The end of care: Augustine and the development of Heidegger's philosophy.
- 406 p.
Advisers: Jean-Luc Marion; David Tracy.
Thesis (Ph.D.)--The University of Chicago, 2008.
The End of Care: Augustine and the Development of Heidegger's Philosophy examines the significant conceptual debt owed by Martin Heidegger's phenomenological hermeneutics to the ethical categories of Augustinian anthropology. In the summer of 1921, Heidegger turned to the Confessions in search of conceptual resources he could enlist in criticizing the 'metaphysical abstractions' plaguing modern philosophy. The results of this encounter were striking: the elaboration of "care" as Dasein's way of being, a view put forth most famously in Being and Time, hearkened back to the schematic drawn up in glossing Confessions X.1-40. However, just as Heidegger lauded Augustine for his unparalleled attention to concrete life, he also criticized Augustine for having "aestheticized" truth.
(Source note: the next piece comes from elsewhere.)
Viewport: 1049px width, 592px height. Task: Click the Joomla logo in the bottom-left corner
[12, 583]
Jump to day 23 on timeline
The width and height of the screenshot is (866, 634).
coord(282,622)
I argue that, rather than merely signaling the break between Heidegger and Augustine, this criticism belies a more extensive, and much more difficult, proximity between the two figures than scholars have previously granted. Situating the encounter with Augustine within the larger context of Heidegger's development (1919-1927), I show the extent to which Heidegger re-defined the philosophical subject largely by adapting concepts which first emerge in "destroying" the Confessions. At the same time, I explore why Heidegger never fully granted the extent to which his hermeneutic theory was influenced by Augustinian anthropology. This latter fact remains crucial for understanding how Dasein developed out of Augustinian anthropology. By reconstructing the 1921 gloss on the Confessions, I suggest that its significance is not exhausted by what Heidegger retained of it. Rather, Heidegger in fact shied away from a potentially more radical notion of human finitude generated by his reading of Augustine. Interpreting Being and Time from this perspective, the present study not only reconstructs Augustine's influence upon Heideggerian thought. It suggests as well that Heideggerian ontology remained haunted by an alternative notion of finitude which contests its limits, leading us to re-think Heidegger's analyses of conscience, guilt, and temporality.
ISBN: 9780549571018Subjects--Topical Terms:
516511
Philosophy.
The end of care: Augustine and the development of Heidegger's philosophy.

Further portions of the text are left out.